• YOUR GOAL: Every line below between the line holding "Click the KeeAgent agent icon on tab" and the line holding "Open the Run on Local machine dropdown arrow", inclusive, should be repeated exactly, and all other lines omitted.

• DATA FOR REVIEW:
-- -- --
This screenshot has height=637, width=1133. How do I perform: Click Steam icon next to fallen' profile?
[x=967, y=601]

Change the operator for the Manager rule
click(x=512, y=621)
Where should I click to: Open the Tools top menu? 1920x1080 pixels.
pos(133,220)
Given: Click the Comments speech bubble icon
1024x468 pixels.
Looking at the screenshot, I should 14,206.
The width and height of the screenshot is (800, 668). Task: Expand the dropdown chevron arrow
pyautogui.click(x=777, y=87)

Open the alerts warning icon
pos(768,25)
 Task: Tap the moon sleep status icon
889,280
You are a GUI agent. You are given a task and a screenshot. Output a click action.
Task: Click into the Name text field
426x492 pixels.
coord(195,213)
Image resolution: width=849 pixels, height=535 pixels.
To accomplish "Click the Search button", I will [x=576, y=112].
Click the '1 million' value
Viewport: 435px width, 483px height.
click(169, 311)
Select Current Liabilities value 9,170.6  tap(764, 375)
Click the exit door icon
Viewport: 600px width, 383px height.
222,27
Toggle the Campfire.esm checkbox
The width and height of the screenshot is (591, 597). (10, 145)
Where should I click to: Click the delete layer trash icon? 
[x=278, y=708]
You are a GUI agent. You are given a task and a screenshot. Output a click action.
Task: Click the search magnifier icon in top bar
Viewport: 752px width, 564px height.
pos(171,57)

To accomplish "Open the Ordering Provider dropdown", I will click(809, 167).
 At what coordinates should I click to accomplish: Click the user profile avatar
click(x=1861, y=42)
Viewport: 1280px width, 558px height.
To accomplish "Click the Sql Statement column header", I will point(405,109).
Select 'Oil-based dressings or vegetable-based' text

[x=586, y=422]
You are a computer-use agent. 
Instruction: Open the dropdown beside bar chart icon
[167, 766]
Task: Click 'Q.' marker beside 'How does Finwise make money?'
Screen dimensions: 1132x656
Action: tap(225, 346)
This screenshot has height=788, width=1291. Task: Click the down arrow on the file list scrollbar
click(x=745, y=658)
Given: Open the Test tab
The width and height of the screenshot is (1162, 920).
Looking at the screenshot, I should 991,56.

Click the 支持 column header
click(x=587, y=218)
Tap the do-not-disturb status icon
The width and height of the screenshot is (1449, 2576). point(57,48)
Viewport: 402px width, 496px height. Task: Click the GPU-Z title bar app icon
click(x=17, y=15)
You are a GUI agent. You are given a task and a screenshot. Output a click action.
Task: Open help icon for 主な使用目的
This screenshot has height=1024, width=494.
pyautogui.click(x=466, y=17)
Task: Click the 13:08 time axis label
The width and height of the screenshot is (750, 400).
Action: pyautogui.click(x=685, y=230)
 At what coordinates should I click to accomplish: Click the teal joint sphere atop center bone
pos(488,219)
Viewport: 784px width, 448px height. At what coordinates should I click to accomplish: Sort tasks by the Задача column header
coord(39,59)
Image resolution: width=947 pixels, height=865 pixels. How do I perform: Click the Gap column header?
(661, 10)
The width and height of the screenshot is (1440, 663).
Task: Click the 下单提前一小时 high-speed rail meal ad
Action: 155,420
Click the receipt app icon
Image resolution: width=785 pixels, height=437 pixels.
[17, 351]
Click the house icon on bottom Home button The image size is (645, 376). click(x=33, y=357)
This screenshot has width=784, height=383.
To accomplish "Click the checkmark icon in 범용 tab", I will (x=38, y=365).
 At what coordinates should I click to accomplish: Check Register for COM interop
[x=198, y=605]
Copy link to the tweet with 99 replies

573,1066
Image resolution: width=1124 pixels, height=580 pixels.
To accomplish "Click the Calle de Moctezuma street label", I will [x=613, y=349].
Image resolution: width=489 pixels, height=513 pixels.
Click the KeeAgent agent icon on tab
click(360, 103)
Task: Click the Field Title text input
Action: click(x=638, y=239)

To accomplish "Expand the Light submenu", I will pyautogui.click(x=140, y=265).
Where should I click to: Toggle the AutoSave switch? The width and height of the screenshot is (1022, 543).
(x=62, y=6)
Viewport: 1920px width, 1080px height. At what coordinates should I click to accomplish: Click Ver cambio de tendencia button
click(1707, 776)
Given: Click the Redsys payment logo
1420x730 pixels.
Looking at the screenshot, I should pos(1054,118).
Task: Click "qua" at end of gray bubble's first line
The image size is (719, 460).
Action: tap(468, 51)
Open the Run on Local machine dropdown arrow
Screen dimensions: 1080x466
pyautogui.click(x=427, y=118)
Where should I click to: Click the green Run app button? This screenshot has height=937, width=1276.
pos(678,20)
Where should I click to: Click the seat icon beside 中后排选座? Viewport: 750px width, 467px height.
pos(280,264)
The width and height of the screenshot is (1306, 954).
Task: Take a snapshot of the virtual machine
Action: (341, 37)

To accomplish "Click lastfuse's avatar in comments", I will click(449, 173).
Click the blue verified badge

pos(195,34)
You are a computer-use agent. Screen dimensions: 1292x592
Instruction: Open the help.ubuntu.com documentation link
-- -- --
• RESPONSE TO THIS TASK:
Click the KeeAgent agent icon on tab
click(360, 103)
Task: Click the Field Title text input
Action: click(x=638, y=239)

To accomplish "Expand the Light submenu", I will pyautogui.click(x=140, y=265).
Where should I click to: Toggle the AutoSave switch? The width and height of the screenshot is (1022, 543).
(x=62, y=6)
Viewport: 1920px width, 1080px height. At what coordinates should I click to accomplish: Click Ver cambio de tendencia button
click(1707, 776)
Given: Click the Redsys payment logo
1420x730 pixels.
Looking at the screenshot, I should pos(1054,118).
Task: Click "qua" at end of gray bubble's first line
The image size is (719, 460).
Action: tap(468, 51)
Open the Run on Local machine dropdown arrow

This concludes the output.